Obtuvo la Palma de Oro en el Festival de Cannes y era la firme candidata a alzarse con el Oscar a la mejor película extranjera (que finalmente ganó “El secreto de sus ojos”). La filmografía de Haneke, un alemán sesentón criado en Austria, tiene como temas recurrentes la violencia y la culpa, como lo demostró en títulos inquietantes (“Funny Games”, “La profesora de piano”, “Caché-Escondido”). Acá apunta a las raíces del nazismo, como ya lo hiciera Ingmar Bergman en “El huevo de la serpiente”. La acción transcurre en un pueblo protestante del Norte de Alemania, entre 1913 y 1914, en vísperas de la Primera Guerra Mundial. Protagonistas: un noble barón de la región, el pastor a cargo de la iglesia, los niños del coro, un médico viudo y un maestro recién llegado. Una serie de incidentes con las características de un ritual de castigo conmueven a la comunidad. Haneke pone el acento en el agudo retrato de una sociedad represora, que encontrará su abominable culminación en el nazismo. Y bucea sin piedad en los comienzos de ese movimiento. Antes de la Primera Guerra, el protestantismo religioso era severísimo. Los chicos eran educados bajo una disciplina feroz. “Quienes estaban en el poder, inculcaban a las criaturas una rígida moral que desmentían con sus actos”, subraya el director. Veinte años más tarde, esos chicos se convertirían en justicieros: “Creían ser la mano derecha de Dios”, sostiene. Filmada en blanco y negro, con un elenco juvenil de actores no profesionales, la película estremece y nos lleva a pensar que ese horror podría reinstalarse. La perversión anida en la naturaleza humana, más allá de las mejores intenciones, insiste Haneke. Una mirada lacerante que compromete a todos.

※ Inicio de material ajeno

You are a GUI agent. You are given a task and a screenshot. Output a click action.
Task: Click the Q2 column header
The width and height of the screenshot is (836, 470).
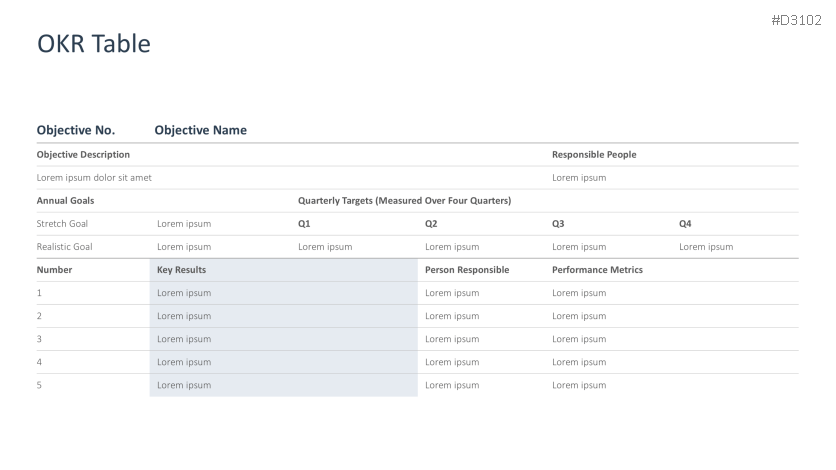click(x=431, y=224)
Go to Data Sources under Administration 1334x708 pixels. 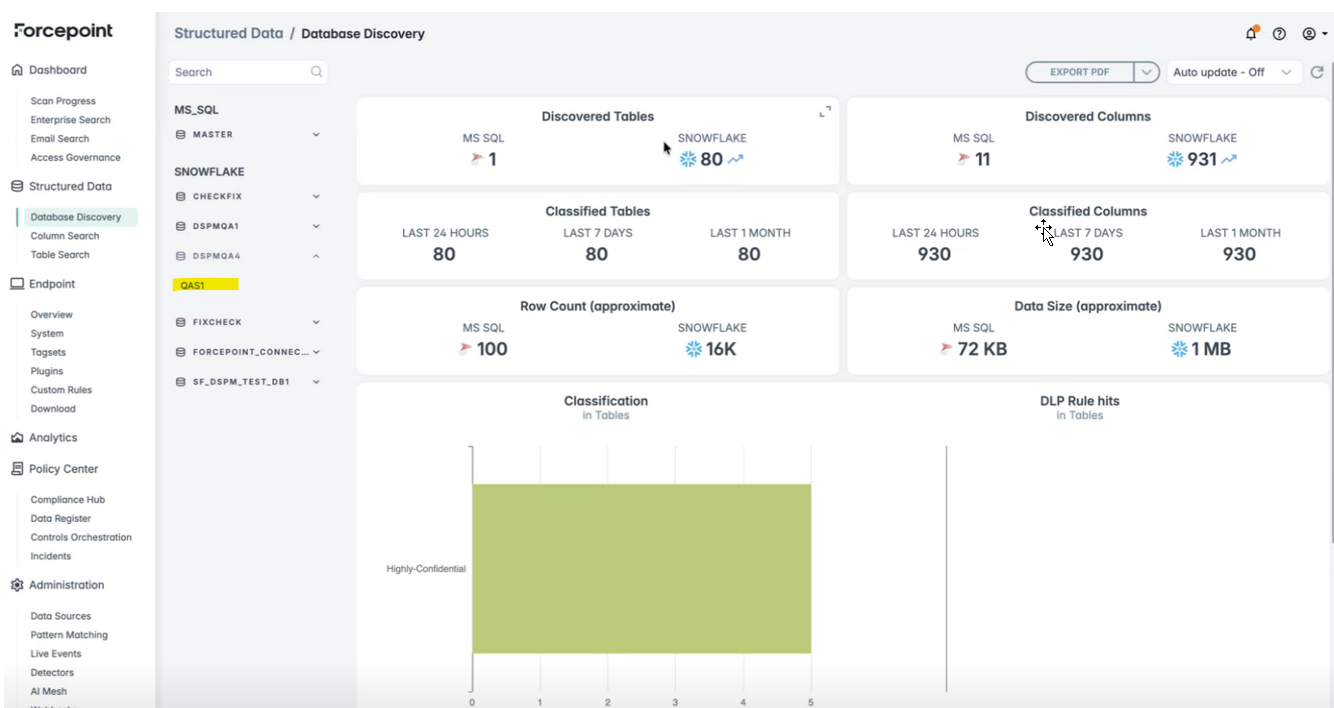point(60,616)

Hay propuestas que nos ponen contra la pared. El año es 1976 y se avecinan tempestades en la existencia de Norma Lewis (C. Díaz), maestra en una escuela privada, y su marido Arthur, ingeniero con actividad en la NASA. Matrimonio con un hijo y una vida ordenada y rutinaria, una mañana de tantas, un desconocido con el rostro desfigurado (F. Langella), golpea a su puerta con una propuesta tan irresistible como inquietante. Trae consigo una caja con un botón. Si lo presionan, obtendrán un millón de dólares, pero el precio será la vida de alguien que desconocen. Tienen apenas 24 horas para decidirse. ¿Un pacto con el Diablo? ¿Una actualización del mito de Fausto? En todo caso, un dilema moral. Es lo que plantea “Button, Button”, el relato original de Richard Matheson, adaptado con inteligencia al cine por Richard Kelly. ¿De dónde procede esa caja de aspecto inofensivo? ¿Tiene los poderes que anuncian? ¿Quién es el desconocido que la ofrece y por qué? ¿Podremos volvernos ricos con apenas un gesto? ¿Nos importará de veras lo que le ocurra a alguien que nada tiene que ver con nosotros y a quien nunca conoceremos? El film, además de ofrecer una tensa intriga, nos enfrenta a un espejo: el de esa caja que aguarda que decidamos hasta dónde estamos dispuestos a llegar para arribar a alguna forma de confort y felicidad. En la película todo parece muy normal, salvo la presencia de ese hombre llamado Arlington Steward, un tipo con modales elegantes que aguarda una respuesta. Un tema de conciencia llevado al límite. El botoncito está ahí nomás, al alcance de la mano, esperando que alguien lo oprima.